*** Opening Exercise material ***

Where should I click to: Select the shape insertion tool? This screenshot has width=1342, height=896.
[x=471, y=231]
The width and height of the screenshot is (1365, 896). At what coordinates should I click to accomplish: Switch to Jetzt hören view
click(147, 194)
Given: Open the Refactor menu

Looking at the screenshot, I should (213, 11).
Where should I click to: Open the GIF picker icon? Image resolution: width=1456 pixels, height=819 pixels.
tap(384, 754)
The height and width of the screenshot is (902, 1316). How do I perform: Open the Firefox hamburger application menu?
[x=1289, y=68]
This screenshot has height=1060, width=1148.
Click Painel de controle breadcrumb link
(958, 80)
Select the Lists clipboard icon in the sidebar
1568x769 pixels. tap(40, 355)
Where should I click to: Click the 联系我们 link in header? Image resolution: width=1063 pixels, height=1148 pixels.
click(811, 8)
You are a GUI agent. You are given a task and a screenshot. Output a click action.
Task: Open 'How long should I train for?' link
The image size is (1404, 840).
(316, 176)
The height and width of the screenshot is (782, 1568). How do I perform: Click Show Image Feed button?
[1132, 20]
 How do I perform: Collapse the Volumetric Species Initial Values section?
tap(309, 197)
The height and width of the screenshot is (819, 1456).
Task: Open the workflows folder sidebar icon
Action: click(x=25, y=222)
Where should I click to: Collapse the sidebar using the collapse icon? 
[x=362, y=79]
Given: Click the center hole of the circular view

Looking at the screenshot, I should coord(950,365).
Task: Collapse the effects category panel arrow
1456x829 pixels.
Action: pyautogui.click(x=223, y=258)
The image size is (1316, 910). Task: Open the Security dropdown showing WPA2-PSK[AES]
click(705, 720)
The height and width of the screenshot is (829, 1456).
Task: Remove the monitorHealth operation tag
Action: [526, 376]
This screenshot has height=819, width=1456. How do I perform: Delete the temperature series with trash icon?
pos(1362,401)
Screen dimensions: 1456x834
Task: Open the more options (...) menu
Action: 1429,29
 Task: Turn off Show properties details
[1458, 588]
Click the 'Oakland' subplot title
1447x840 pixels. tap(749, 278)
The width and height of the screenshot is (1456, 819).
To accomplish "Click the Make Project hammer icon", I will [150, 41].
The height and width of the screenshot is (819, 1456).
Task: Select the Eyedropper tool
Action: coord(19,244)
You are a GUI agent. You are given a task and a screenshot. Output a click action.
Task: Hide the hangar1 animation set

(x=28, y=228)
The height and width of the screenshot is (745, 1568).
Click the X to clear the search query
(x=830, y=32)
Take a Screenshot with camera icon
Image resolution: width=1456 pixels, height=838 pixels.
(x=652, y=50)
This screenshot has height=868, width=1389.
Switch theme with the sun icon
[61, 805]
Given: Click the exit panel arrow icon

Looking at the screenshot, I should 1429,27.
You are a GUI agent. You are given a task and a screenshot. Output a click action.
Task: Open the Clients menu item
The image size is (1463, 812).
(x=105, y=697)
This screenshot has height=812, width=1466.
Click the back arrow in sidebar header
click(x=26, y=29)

*** Closing Exercise material ***

Goal of the exercise:
Transcribe the records exactly as given.

Answer section:
Where should I click to: Select the shape insertion tool? This screenshot has width=1342, height=896.
[x=471, y=231]
The width and height of the screenshot is (1365, 896). At what coordinates should I click to accomplish: Switch to Jetzt hören view
click(147, 194)
Given: Open the Refactor menu

Looking at the screenshot, I should (213, 11).
Where should I click to: Open the GIF picker icon? Image resolution: width=1456 pixels, height=819 pixels.
tap(384, 754)
The height and width of the screenshot is (902, 1316). How do I perform: Open the Firefox hamburger application menu?
[x=1289, y=68]
This screenshot has height=1060, width=1148.
Click Painel de controle breadcrumb link
(958, 80)
Select the Lists clipboard icon in the sidebar
1568x769 pixels. tap(40, 355)
Where should I click to: Click the 联系我们 link in header? Image resolution: width=1063 pixels, height=1148 pixels.
click(811, 8)
You are a GUI agent. You are given a task and a screenshot. Output a click action.
Task: Open 'How long should I train for?' link
The image size is (1404, 840).
(316, 176)
The height and width of the screenshot is (782, 1568). How do I perform: Click Show Image Feed button?
[1132, 20]
 How do I perform: Collapse the Volumetric Species Initial Values section?
tap(309, 197)
The height and width of the screenshot is (819, 1456).
Task: Open the workflows folder sidebar icon
Action: click(x=25, y=222)
Where should I click to: Collapse the sidebar using the collapse icon? 
[x=362, y=79]
Given: Click the center hole of the circular view

Looking at the screenshot, I should coord(950,365).
Task: Collapse the effects category panel arrow
1456x829 pixels.
Action: pyautogui.click(x=223, y=258)
The image size is (1316, 910). Task: Open the Security dropdown showing WPA2-PSK[AES]
click(705, 720)
The height and width of the screenshot is (829, 1456).
Task: Remove the monitorHealth operation tag
Action: [526, 376]
This screenshot has height=819, width=1456. How do I perform: Delete the temperature series with trash icon?
pos(1362,401)
Screen dimensions: 1456x834
Task: Open the more options (...) menu
Action: 1429,29
 Task: Turn off Show properties details
[1458, 588]
Click the 'Oakland' subplot title
1447x840 pixels. tap(749, 278)
The width and height of the screenshot is (1456, 819).
To accomplish "Click the Make Project hammer icon", I will [150, 41].
The height and width of the screenshot is (819, 1456).
Task: Select the Eyedropper tool
Action: coord(19,244)
You are a GUI agent. You are given a task and a screenshot. Output a click action.
Task: Hide the hangar1 animation set

(x=28, y=228)
The height and width of the screenshot is (745, 1568).
Click the X to clear the search query
(x=830, y=32)
Take a Screenshot with camera icon
Image resolution: width=1456 pixels, height=838 pixels.
(x=652, y=50)
This screenshot has height=868, width=1389.
Switch theme with the sun icon
[61, 805]
Given: Click the exit panel arrow icon

Looking at the screenshot, I should 1429,27.
You are a GUI agent. You are given a task and a screenshot. Output a click action.
Task: Open the Clients menu item
The image size is (1463, 812).
(x=105, y=697)
This screenshot has height=812, width=1466.
Click the back arrow in sidebar header
click(x=26, y=29)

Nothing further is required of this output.